Abel a ajouté: «Il y avait beaucoup de stress sur le plancher. Avant les plongeons suivants, on a répété nos mouvements un peu plus loin...»

Ce mauvais coup du sort n'a pas diminué leur moral. L'incident illustre néanmoins à quel point une épreuve olympique est pointue. Le moindre détail peut influer sur le résultat final.

«La compétition est de cinq plongeons, a rappelé Heymans. Je savais que si on réussissait nos trois derniers, on monterait sur le podium.»

Cette conviction a sûrement rassuré Abel, qui a reconnu à quel point la nervosité l'a assaillie ces derniers jours. «J'en ai fait des cauchemars! Mais sur le tremplin, je me suis sentie très calme et concentrée.»

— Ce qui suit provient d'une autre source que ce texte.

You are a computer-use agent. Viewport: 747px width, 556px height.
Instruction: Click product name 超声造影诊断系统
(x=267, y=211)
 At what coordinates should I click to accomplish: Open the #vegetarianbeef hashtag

Émilie Heymans en est à ses derniers Jeux olympiques. Détentrice d'un diplôme de l'UQAM en commercialisation de la mode, elle dessine et confectionne des maillots de bain. La passion du plongeon l'habite toujours, mais elle a déjà posé les jalons afin de relever des défis stimulants.

Quand on lui demande quel héritage elle laissera à son sport, sa réponse tombe vite: «La persévérance.»

Cette qualité n'est pas seulement essentielle dans le sport. Émilie Heymans connaîtra aussi du succès dans sa prochaine carrière.